Perusakan juga terjadi pada sepuluh makam beridentitas kekristenan di TPU Ngentak di Kalurahan Baturetno, Banguntapan, Bantul, yang berjarak sekitar 10 menit perjalanan dari TPU Baluwarti. Hal serupa dilaporkan terjadi pula di TPU Gedongkuning di Kecamatan Banguntapan serta TPU Jaranan di Kecamatan Sewon, Bantul (BBC, 2025).
Semua nisan makam yang dirusak adalah makam umat Kristen yang ditandai dengan simbol salib. Aksi tergolong nekat karena diduga dilakukan pada siang hari. Sejauh ini ANF yang berasal dari keluarga broken home diduga beraksi seorang diri dan masih dalam pemeriksaan (Kompas.id, 19 Mei 2025, dan wawancara dengan Forum Kerukunan Umat Beragama atau FKUB Kecamatan Banguntapan, 23 Mei 2025).
Anak muda juga bertanggung jawab atas perusakan makam Kristen di TPU Cemoro Kembar di Kampung Kenteng, Kelurahan Mojo, Kecamatan Pasar Kliwon, Surakarta, Jawa Tengah, pada Juni 2021.
Sekelompok anak berusia 9-12 tahun, Rabu 12 Juni 2021, merusak nisan pada sejumlah makam di tempat tersebut, khususnya pada bagian simbol salib pada nisan. Para pelaku merupakan siswa dari lembaga pendidikan yang lokasinya hanya sekitar 50 meter dari makam (Kompas.id, 2021).
Ada problem mendasar terkait pemahaman anak ihwal masyarakat multikulturalis. Multikulturalisme adalah pandangan atau cara berpikir yang mengakui, menghargai, dan memelihara keberagaman budaya dalam suatu masyarakat. Dalam konteks ini, “budaya” mencakup aspek-aspek seperti bahasa, agama, adat istiadat, nilai-nilai, dan identitas etnis.
Para tokoh pemikir sosial mengedepankan tesis bahwa praktik multikulturalisme dalam masyarakat modern mengacu pada situasi sosial di mana berbagai kelompok budaya yang berbeda hidup berdampingan secara harmonis dalam satu masyarakat.
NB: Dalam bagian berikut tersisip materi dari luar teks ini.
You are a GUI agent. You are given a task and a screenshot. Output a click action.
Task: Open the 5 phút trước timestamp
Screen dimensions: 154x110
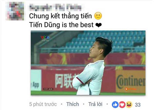click(43, 104)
Nurcholis Madjid mengistilahkannya dengan masyarakat madani.
Sulit dimungkiri, tantangan utama dalam menerapkan kesadaran pada anak tentang pentingnya multikulturalitas adalah ketegangan dalam konteks perbedaan keyakinan atau budaya. Tak jarang, kasus persekusi berbasis SARA banyak terjadi di wilayah dengan keragaman yang tinggi. Jika kesadaran terhadap yang berbeda ini diabaikan, maka benturan SARA tak akan terelakkan.
Bagaimana dengan posisi syariat dalam konteks sosio-multikultur?
Secara terminologi, syariat adalah hukum agama yang mengatur segala aspek kehidupan manusia, mulai dari hubungan dengan Allah SWT, hubungan dengan sesama manusia, dan hubungan dengan alam sekitar.
Ada yang hilang ketika menjelaskan kerangka syariat pada pola berpikir anak. Di satu sisi syariat memang eksklusif ketika menjelaskan soal ritualitas. Tetapi di sisi lain, anak perlu tahu bahwa multikultiralitas itu adalah bagian integral dari syariat itu sendiri.
Tidak perlu jauh-jauh mengkaji pada prinsip maqashid syariah. Anak perlu tahu bahwa Nabi Muhammad diutus di Makkah dengan banyak ragam tradisi dan warisan budaya jahiliyah. Ibadah Haji, misalnya. Syariat tidak digunakan untuk mengeliminir proses haji, melainkan mendialogkannya sesuai dengan norma-norma Islam yang dibawa Rasulullah.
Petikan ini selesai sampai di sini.